Disclosures by CVC don’t offer a clear-cut picture of its sports investments in total, but information in the prospectus and company releases indicate that it has at least $6 billion committed in at least 13 sports businesses, according to information in the prospectus. They include a $1.15 billion investment in Sports Illustrated owner Authentic Brands Group, more than $2 billion committed to Spain’s LaLiga and a $1.6 billion, 13% stake in the Ligue de Football Professionel, the governing body of soccer in France, including Ligue1. Those three appear to be CVC’s largest sports commitments, though the dollar size for some of its investments aren’t available.

Beyond its large investment in European soccer, CVC also has a strong presence in rugby, owning part of Premiership Rugby, known as PRO14, acquired in 2019, a one-seventh slice of Six Nations Rugby it paid about $500 million for in 2021, and 28% ownership of the United Rugby Championship purchased in 2020. CVC also owns 20% of the Women’s Tennis Association it reportedly paid $150 million for, and it invested about $300 million in 2019 into a Bruin Capital fund.

CVC also owns stakes of undisclosed size in Volleyball World, the commercial entity governing the sport globally, India cricket premier league club Gujarat Titans, a “majority” of German sports betting firm Tipico, as well as about $230 million of Gaming1, a Belgian sports betting and online casino operator. Other investments related to sports not included in the totals include Dale Underwriting, which has a business insuring athlete contracts against injury, and Razer, an esports gear maker that went private two years ago in a $3.2 billion consortium deal led by CVC.

Odds are the company will continue seeking sports deals, given the large amount of money it has to invest. In July CVC closed its Fund IX, its fourth currently active Europe/Americas PE fund and the largest buyout PE fund ever raised at $27.8 billion, according to CVC. The fund hasn’t made any fee-generating investments as of March.
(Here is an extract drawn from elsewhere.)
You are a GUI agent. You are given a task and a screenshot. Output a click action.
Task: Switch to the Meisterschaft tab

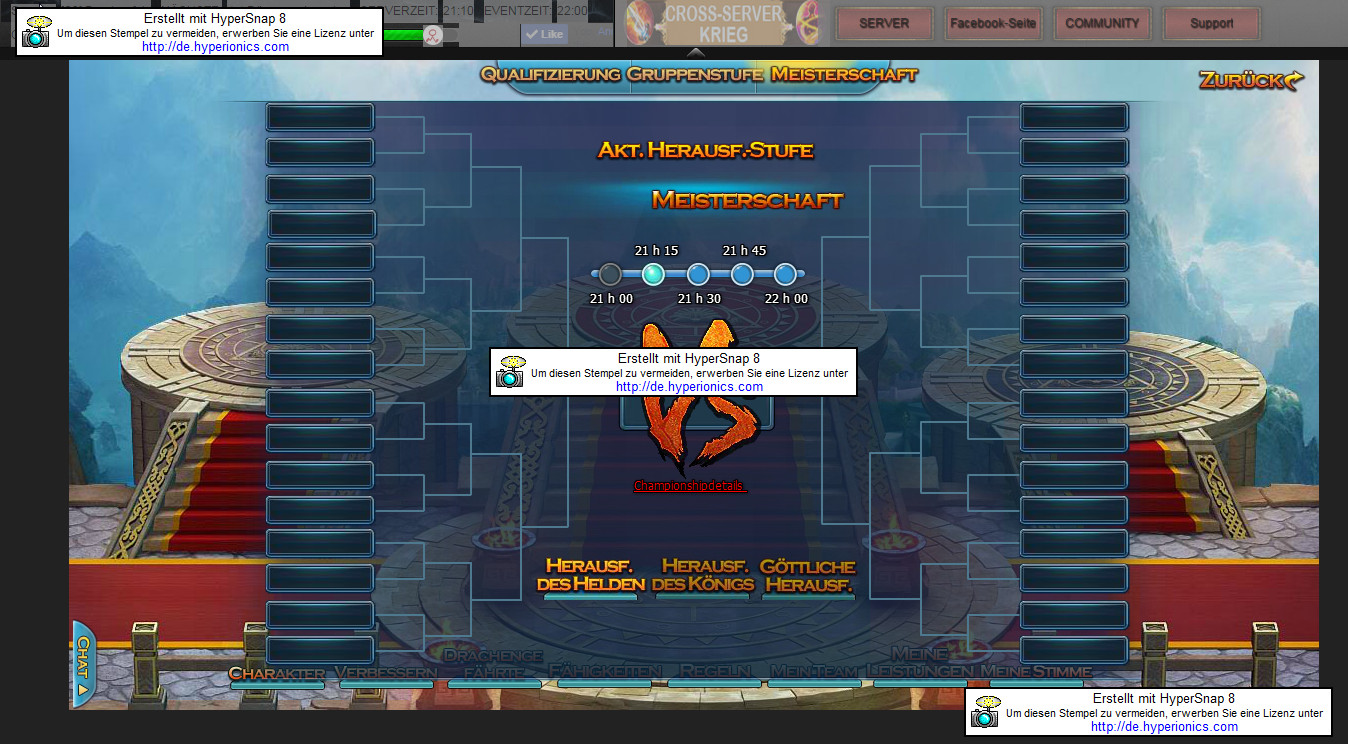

CVC also has about $7 billion to deploy in a new Asia focused fund as well as $3 billion left to deploy in its Fund VIII, which likely was the vehicle that bought esports game publisher Jagex for a reported $1 billion with Haveli Investments in February.

Returns on sports investments aren’t broken out, but private equity investment has been good for CVC. In growth funds, where most of its sports holdings sit, CVC collects about 1.4% of assets during the investment period. That adds up: Last year CVC generated $1.42 billion in revenue and $678 million in net income from fees, carried interest and investment income.

“We believe an IPO of CVC provides an enduring long term institutional structure to support further growth, we remain completely focused on the continued success of CVC,” said Lucas in a statement on the IPO. “Neither I nor any of my active partners are selling shares as part of this transaction.” No wonder: If the sale goes as planned, Lucas be worth nearly $600 million in CVC shares when trading begins Friday.